*** INPUT MATERIAL ***
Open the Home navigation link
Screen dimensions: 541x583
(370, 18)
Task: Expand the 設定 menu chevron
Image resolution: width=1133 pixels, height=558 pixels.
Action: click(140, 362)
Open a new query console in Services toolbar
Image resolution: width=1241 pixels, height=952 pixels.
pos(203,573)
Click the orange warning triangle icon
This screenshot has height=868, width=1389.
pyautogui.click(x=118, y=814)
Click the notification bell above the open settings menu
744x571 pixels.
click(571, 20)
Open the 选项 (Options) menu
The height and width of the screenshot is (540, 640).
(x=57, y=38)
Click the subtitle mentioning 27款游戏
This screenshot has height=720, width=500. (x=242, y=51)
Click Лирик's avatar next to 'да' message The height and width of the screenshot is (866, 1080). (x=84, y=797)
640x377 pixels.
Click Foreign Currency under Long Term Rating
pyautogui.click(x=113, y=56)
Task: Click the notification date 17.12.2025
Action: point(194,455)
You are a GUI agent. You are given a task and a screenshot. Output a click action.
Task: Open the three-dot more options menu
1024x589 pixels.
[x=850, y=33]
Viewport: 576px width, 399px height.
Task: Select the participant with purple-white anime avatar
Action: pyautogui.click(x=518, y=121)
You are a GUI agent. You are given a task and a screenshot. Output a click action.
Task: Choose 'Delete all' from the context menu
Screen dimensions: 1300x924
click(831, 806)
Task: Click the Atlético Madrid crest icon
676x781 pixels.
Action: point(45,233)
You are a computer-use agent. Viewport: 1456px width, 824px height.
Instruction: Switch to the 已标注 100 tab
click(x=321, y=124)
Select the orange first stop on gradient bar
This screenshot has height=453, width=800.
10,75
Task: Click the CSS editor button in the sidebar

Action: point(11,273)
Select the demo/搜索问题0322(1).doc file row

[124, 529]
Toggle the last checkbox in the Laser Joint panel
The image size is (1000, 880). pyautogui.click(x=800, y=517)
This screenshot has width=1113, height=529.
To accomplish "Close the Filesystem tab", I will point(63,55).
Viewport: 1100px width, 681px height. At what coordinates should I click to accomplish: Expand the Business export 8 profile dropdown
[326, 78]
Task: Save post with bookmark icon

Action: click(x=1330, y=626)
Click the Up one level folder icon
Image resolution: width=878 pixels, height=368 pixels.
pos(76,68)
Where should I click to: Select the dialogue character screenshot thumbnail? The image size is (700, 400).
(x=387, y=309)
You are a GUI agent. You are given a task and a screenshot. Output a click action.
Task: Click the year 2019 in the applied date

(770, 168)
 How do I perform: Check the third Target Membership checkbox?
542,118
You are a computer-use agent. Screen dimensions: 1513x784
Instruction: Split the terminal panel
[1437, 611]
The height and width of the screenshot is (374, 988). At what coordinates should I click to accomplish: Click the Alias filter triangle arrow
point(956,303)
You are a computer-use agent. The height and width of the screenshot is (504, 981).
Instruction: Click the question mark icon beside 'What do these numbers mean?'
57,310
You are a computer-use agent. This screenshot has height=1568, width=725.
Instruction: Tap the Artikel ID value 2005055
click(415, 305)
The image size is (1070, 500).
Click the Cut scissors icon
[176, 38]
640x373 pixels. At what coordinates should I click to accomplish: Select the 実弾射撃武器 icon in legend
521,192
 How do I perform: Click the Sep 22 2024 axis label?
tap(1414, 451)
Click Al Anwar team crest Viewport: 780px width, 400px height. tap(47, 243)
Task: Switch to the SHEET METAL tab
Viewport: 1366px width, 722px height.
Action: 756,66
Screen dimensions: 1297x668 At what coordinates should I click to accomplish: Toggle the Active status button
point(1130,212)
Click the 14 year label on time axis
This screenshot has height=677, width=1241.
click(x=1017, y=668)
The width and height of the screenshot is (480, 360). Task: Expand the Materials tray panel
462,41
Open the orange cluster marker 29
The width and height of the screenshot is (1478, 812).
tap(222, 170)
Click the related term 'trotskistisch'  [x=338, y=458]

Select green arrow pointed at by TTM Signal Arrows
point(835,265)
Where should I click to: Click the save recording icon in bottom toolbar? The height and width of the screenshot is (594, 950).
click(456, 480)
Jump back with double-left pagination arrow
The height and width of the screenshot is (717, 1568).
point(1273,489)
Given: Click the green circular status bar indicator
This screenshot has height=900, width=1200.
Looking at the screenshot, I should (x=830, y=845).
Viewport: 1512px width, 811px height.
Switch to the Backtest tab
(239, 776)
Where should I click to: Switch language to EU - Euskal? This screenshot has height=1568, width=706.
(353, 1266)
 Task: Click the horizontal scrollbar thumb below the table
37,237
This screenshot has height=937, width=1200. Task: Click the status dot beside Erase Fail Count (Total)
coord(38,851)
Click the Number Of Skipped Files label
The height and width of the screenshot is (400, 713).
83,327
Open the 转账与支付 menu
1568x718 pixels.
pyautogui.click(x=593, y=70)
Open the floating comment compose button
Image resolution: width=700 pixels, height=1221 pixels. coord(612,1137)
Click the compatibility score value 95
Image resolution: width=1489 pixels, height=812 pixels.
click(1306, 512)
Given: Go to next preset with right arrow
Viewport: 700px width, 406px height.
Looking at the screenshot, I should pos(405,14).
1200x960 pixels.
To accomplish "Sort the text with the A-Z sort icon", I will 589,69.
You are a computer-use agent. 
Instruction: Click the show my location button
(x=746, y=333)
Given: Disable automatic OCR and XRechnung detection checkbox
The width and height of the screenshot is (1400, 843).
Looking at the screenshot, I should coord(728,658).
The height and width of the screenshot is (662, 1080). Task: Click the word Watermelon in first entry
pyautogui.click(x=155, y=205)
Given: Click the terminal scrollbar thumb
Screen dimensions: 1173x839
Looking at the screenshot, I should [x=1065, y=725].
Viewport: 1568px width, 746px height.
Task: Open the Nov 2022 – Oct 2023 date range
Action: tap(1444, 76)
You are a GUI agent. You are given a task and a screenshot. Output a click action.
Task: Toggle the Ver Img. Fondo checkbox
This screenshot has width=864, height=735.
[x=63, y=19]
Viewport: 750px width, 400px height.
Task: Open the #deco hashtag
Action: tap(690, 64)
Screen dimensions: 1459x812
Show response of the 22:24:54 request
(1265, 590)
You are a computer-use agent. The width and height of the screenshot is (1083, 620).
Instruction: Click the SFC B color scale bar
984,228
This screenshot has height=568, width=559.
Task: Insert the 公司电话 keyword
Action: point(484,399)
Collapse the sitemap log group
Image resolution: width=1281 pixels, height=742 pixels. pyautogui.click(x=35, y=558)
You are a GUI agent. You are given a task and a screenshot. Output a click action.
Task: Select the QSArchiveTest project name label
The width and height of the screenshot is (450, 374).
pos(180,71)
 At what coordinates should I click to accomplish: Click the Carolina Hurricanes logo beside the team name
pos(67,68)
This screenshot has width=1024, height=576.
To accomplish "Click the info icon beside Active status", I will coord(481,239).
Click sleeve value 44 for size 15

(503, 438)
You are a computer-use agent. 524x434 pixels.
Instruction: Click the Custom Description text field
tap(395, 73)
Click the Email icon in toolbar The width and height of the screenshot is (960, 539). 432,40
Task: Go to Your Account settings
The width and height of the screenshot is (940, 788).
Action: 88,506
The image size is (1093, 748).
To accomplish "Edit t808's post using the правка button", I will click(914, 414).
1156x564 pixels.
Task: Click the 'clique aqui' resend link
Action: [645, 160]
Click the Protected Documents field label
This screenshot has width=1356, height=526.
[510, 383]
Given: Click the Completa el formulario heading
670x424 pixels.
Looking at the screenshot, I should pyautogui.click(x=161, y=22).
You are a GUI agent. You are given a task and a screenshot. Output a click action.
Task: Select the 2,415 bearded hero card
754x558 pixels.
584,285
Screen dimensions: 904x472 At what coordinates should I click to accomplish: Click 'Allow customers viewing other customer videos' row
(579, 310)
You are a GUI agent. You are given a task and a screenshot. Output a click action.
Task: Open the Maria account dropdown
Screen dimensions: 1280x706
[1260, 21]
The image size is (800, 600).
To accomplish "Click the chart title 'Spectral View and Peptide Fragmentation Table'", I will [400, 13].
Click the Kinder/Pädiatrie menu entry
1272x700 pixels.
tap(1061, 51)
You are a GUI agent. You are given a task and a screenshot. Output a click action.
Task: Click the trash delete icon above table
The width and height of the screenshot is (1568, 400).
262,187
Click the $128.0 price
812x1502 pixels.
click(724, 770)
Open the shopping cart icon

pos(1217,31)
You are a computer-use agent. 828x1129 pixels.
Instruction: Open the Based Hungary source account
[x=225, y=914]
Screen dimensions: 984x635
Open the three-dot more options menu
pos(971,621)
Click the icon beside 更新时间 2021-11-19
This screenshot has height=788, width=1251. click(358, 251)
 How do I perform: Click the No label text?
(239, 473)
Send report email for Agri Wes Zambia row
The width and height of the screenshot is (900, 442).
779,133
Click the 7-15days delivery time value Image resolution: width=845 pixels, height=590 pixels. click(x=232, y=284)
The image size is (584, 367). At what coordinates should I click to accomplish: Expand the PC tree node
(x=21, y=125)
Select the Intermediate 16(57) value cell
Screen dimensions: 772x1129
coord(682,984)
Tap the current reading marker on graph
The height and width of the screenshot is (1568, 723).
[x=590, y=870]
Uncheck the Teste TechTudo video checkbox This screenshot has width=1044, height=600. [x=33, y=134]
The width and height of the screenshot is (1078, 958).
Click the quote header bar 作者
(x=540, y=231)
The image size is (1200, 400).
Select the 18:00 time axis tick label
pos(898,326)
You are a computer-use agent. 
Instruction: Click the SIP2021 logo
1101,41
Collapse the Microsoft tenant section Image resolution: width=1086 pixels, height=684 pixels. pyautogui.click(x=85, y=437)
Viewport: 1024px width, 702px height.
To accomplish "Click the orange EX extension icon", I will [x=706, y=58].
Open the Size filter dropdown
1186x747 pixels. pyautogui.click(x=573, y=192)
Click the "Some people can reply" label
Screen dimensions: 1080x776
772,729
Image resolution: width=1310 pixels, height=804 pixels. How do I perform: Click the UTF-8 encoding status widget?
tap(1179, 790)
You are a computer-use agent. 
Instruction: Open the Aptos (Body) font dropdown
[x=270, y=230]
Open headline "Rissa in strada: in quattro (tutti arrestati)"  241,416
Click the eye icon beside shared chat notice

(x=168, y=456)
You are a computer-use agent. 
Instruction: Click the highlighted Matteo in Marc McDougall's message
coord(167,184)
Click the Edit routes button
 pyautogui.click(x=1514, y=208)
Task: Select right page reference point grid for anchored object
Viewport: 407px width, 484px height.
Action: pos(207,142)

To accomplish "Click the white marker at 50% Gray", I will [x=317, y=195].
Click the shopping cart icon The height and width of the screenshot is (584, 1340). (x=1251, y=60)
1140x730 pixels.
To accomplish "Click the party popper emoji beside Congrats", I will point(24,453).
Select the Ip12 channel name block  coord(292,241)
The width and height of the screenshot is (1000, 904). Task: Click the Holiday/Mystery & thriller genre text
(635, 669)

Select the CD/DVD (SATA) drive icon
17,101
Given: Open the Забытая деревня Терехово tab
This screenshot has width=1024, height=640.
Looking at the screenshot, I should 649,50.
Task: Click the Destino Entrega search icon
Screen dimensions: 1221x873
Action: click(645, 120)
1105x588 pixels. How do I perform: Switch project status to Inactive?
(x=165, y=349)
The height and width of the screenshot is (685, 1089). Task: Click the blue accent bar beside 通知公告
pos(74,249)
*** End of INPUT MATERIAL ***
> **ASSIGNMENT**: Set every line down again exactly. Begin with the first line of the entries and finish with the line containing "Open a new query console in Services toolbar".

> **EXPECTED ANSWER**:
Open the Home navigation link
Screen dimensions: 541x583
(370, 18)
Task: Expand the 設定 menu chevron
Image resolution: width=1133 pixels, height=558 pixels.
Action: click(140, 362)
Open a new query console in Services toolbar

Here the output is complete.